■ **WHAT YOU NEED TO DO**:
1 – Answer these questions using the natural log walkthrough:
(a) What is taken of both sides of the equation in Option 3?
(b) What do the log rules bring down?
(c) What does the calculator spit out when ln(5) or ln(7) is entered?
2 – Write out, in order, every equation in the displayed derivation of the natural log walkthrough.
3 – Translate this sentence from the natural log walkthrough into Spanish: "So, I will treat each of them the same way I would any other number."
— Start TEXT PROVIDED —
Option 3: Natural log. We will start by taking the natural log of both sides and using log rules to bring the exponents down.

\begin{align*} 5^{x+3}\amp=7^{2x-1}\\ {\color{red}{\ln}}\left(5^{x+3}\right)\amp={\color{red}{\ln}}\left(7^{2x-1}\right)\\ (x+3)\ln(5)\amp=(2x-1)\ln(7) \end{align*}

Again, we have to pay close attention here to what is a number. Although \(\ln(5)\) and \(\ln(7)\) don't immediately look like numbers, there are no variables in them. I can plug each of them into a calculator and it will spit out some ugly-looking decimal. So, I will treat each of them the same way I would any other number.
— End TEXT PROVIDED —
— Start MATERIAL SHOWN —
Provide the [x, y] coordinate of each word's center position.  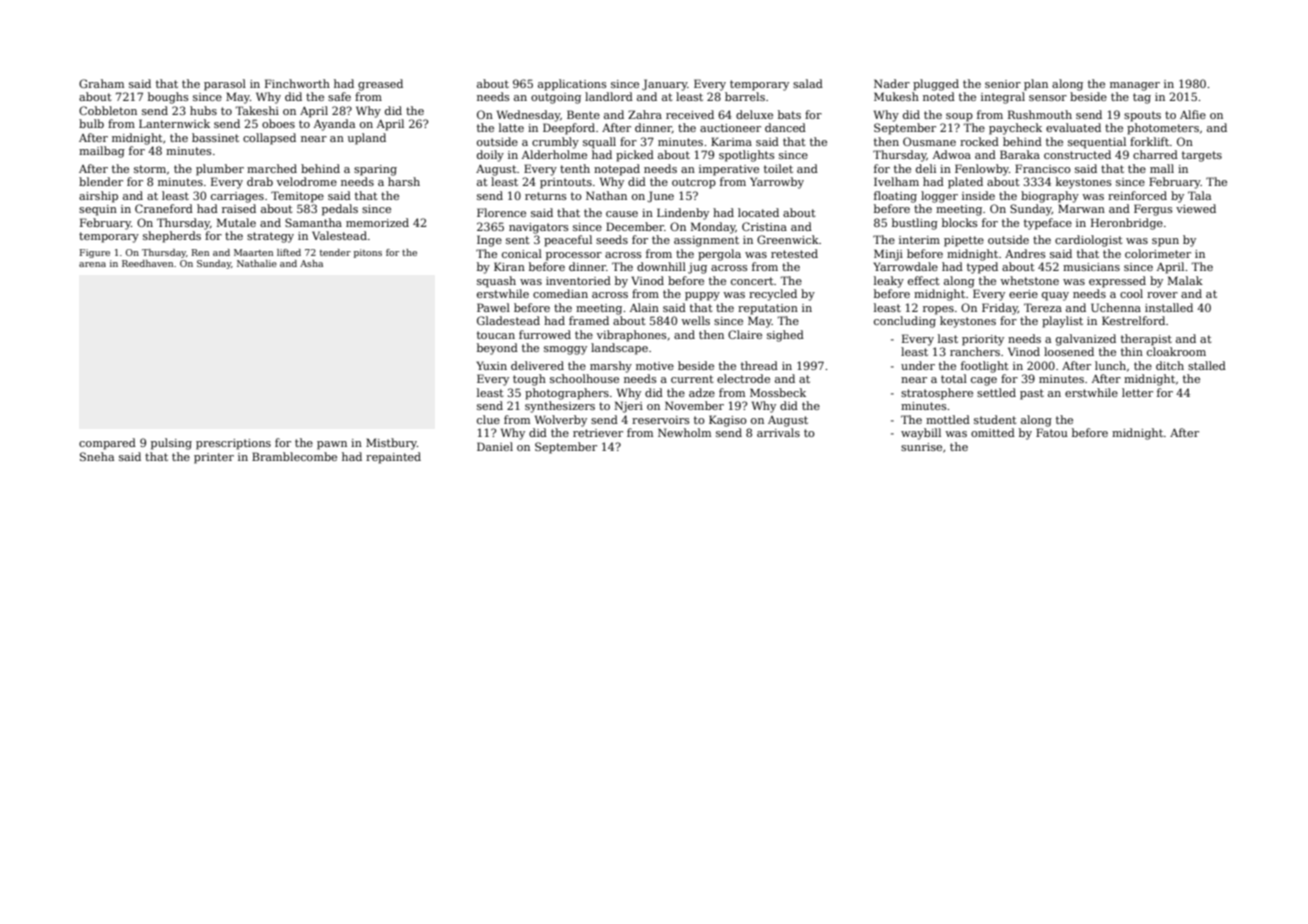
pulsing [171, 444]
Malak [1185, 280]
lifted [289, 252]
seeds [612, 239]
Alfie [1193, 114]
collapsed [269, 139]
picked [635, 156]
— End MATERIAL SHOWN —
■ **EXERCISE ANSWERS**:
1 –
(a) The natural log.
(b) The exponents.
(c) Some ugly-looking decimal.

2 –
5^(x+3) = 7^(2x−1)
ln(5^(x+3)) = ln(7^(2x−1))
(x+3)ln(5) = (2x−1)ln(7)

3 – Así que trataré cada uno de ellos de la misma manera que trataría cualquier otro número.